2. Controller/service supplier
The controller in terms of art. 4 para. 7 EU General Data Protection Regulation (GDPR) and the service supplier in terms of the German Telemedia Act (“Telemediengesetz”, TMG) is A3M Global Monitoring GmbH, Hintere Grabenstraße 26, 72070 Tübingen, Tel. +49 7071 97559-40, Mail email@example.com. The controller is represented by Mr Thomas Dillon, who is also the controller according to and in the meaning of art. 18 para. 2 MStV (German Medien Staatsvertrag).
The position of data protection officer is held by Mr Carsten Fischer, Alter Fischmarkt 5, 20457 Hamburg, telephone +49 7071 9755 940, email: firstname.lastname@example.org
3. Collection and usage of your data
We only collect, process and use personal data that we learn about you during your visit to our website for the stated purposes. We make sure that these actions are in accordance with legal regulations and occur only with your consent.
According to the EU General Data Protection Regulation (GDPR), you have the right to receive information about your stored data at no cost as well as a right to correct this data, limit how it is processed or delete it. Please contact us by e-mail at email@example.com or send us a request by post.
Data is processed only inside of the EU and the European Economic Area unless notification is provided during or subsequent to the data collection that a data transfer to other countries is to occur. Such notification includes relevant legal information and, if required, permission for the data transfer is requested. Upon request, we will send the legal regulations regarding international data transfer and information about the relevant conditions.
We will not make any automated individual decisions about the processing of personal data.
When you contact us (eg by e-mail), we will store your details for the processing of the request as well as for follow-up questions. We store and use other personal data only if you consent to it or if this is permitted by law without special consent. E-mails may be visible without encryption by strangers, for encrypted messages to us please use our contact form.
The data that we collect about you differs in extent and type according to whether you visit our website for informational purposes or for usage of our services:
A) Usage for informational purposes
For visits to our website that have only informational purposes, it is not required that you provide personal data.
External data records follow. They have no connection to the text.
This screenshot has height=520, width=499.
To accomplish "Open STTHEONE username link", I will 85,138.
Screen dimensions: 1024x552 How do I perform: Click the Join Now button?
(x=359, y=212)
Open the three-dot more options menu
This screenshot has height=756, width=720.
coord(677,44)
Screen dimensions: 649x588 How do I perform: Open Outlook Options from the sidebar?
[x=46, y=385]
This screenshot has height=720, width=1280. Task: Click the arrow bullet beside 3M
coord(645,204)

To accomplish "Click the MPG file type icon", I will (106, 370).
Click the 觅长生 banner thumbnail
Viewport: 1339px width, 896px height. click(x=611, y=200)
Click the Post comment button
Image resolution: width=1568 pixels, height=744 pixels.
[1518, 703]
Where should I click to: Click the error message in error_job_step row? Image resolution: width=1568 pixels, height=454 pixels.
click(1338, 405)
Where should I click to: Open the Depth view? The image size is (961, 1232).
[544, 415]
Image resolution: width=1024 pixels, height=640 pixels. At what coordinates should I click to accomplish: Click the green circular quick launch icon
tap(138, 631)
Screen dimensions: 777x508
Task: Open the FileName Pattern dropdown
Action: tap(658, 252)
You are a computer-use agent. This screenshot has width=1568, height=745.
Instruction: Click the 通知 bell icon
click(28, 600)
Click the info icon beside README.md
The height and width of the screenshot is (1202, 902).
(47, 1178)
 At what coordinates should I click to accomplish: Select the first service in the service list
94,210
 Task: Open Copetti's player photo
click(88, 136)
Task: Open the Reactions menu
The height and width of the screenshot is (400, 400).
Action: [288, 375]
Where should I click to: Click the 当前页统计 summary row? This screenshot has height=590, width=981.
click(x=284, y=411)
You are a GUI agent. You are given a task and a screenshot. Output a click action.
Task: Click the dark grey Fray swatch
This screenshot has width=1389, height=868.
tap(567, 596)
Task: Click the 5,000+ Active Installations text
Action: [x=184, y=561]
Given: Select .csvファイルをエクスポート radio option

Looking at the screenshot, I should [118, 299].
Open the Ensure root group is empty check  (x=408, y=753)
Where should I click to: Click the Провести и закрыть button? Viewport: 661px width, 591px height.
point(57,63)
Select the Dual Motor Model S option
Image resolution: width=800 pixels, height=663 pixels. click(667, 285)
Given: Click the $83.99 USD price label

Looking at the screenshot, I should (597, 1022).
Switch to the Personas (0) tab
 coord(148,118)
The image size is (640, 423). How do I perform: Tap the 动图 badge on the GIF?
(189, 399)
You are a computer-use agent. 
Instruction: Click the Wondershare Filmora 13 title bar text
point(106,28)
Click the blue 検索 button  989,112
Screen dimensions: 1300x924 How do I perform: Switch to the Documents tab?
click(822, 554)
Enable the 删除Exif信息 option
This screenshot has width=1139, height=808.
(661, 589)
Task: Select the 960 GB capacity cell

In such cases, we collect and use only data that is automatically transferred to us by your Internet browser, such as:
- the date and time that you access our website
- your browser type
- the browser settings
- the operating system you are using
- the sites you have recently visited
- the transferred data volume and the access status (file transferred, file not found etc.) as well as
- your IP address.
This data is stored in our system’s logfiles. Such data is not stored together with any of the user’s other personal data.
The legal basis for temporary storage of data and logfiles is art. 6 para. 1 f GDPR.
Temporary storage of the IP address by the system is necessary in order to enable delivery of the website to the user’s computer. For this reason, the user’s IP address must be stored for the duration of the session.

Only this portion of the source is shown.